Arkansas prisons board pulls proposal to conceal execution-drug makers; AG’s view sought

Arkansas Department of Correction Director Wendy Kelley (left) answers a question during the Board of Corrections meeting Wednesday at the Wrightsville Unit.
Arkansas Department of Correction Director Wendy Kelley (left) answers a question during the Board of Corrections meeting Wednesday at the Wrightsville Unit.

The Arkansas Board of Corrections held off Wednesday from endorsing staff-proposed legislation that would help mask the identities of makers of the state's lethal-injection drugs, a day after Gov. Asa Hutchinson endorsed the proposal.

State prison officials had drafted the legislation, which would keep private certain documents used by reporters to disclose the drug manufacturers ahead of executions. The plan was to put the proposal before lawmakers during the 2019 general session.

During consideration of the Department of Correction's legislative proposals Wednesday, Corrections Board Chairman Benny Magness pulled the drug-secrecy proposal from the agenda. He later said he wanted to wait to hear input from the attorney general.

"My belief is we didn't give that [legislation] enough time to talk about and consider," Magness told a reporter afterward.

A spokesman for Attorney General Leslie Rutledge said Wednesday that Rutledge will review the proposed legislation to determine its constitutionality.

Magness added that issues related to the state's execution protocol are particularly weighty in the public's eye -- though he declined to offer his own thoughts on the latest proposal.

"Nothing compares with that," he said.

The state's prison system has long sought to keep the sources of its execution drugs secret as a way of maintaining a steady supply.

The current Method of Execution Act, passed in 2015, primarily relies on a three-drug "cocktail" for lethal injections, made up of midazolam, vecuronium bromide and potassium chloride. The direct supplier of each drug is kept confidential under the law. However, package inserts and drug labels are allowed to be disclosed.

The department, for a time, stopped releasing the package inserts and labels after reporters were able to use the documents to identify the original manufacturers -- prompting complaints from companies that objected to their drugs being used for executions.

The Arkansas Supreme Court said last year, and in a follow-up ruling in March, that such attempts at secrecy violated the law.

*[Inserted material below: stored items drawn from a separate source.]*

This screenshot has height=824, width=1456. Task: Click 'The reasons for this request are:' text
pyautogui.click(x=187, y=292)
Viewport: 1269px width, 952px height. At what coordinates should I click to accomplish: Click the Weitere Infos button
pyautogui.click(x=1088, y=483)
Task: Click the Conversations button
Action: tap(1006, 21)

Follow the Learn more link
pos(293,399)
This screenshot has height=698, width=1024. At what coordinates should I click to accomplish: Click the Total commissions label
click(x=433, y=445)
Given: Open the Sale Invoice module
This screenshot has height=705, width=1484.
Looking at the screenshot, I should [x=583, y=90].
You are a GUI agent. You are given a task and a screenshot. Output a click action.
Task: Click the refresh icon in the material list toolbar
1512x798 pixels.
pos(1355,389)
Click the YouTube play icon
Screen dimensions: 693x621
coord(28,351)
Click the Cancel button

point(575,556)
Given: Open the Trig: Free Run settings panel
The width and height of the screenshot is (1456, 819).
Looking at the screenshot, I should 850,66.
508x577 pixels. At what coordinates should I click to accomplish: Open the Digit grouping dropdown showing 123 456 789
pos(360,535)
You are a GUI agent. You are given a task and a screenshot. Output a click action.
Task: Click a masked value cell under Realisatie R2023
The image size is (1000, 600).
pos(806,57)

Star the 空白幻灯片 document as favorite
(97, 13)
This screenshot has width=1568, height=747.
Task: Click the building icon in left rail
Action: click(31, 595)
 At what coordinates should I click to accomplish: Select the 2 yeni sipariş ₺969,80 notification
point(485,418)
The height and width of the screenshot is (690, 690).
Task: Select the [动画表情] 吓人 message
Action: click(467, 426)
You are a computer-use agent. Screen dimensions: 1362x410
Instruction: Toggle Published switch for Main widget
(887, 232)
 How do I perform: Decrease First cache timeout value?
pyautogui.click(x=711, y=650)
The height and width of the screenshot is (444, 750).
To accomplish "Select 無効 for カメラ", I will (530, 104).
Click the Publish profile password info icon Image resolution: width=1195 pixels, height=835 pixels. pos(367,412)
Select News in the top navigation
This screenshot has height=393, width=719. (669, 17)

Since the court ruled that the drug manufacturers are subject to public disclosure, the Department of Correction has been unable to re-stock its supply of execution drugs.

As of Wednesday, the state had no available supply of vecuronium bromide, the second drug used in executions, according to prisons spokesman Solomon Graves.

Graves said he, along with Department of Correction Chief Legal Counsel Jim DePriest, helped craft the legislative proposal to keep the identities of manufacturers free from disclosure. The department's management team also provided input, he said.

The draft proposal was sent to the Board of Corrections members for review on July 2, Graves said. The board met Wednesday at the Wrightsville Unit in Pulaski County for its monthly meeting.

Speaking to the Little Rock Rotary Club on Tuesday, Hutchinson backed the proposed legislation. "Because of a gap in [the law] that didn't include manufacturers, the whole intent of the original law has been prevented," he said.

Last year, Hutchinson scheduled nine executions, five of which were halted by the courts. Four executions were carried out over the objections of pharmaceutical companies that said the state had obtained their products for executions without their knowledge.

As the board met within the prison Wednesday, a planned execution in Nevada was called off over a lawsuit in that state filed by a New Jersey-based pharmaceutical company. The company, Alvogen, objected to the midazolam it manufactured being used in executions.

The planned execution of the Nevada inmate, Scott Dozier, also would have been the first in the nation to use an experimental new drug combination that includes the powerful opioid fentanyl.

Nevada, like other states, has proposed new methods of execution as more typical execution drugs become harder for prisons to find. In Arkansas, the only methods of lethal injection allowed by law are the three-drug cocktail or a single dose of barbiturates.

Graves said the department had no plans as of Wednesday to ask lawmakers to expand the law to allow for more methods of execution.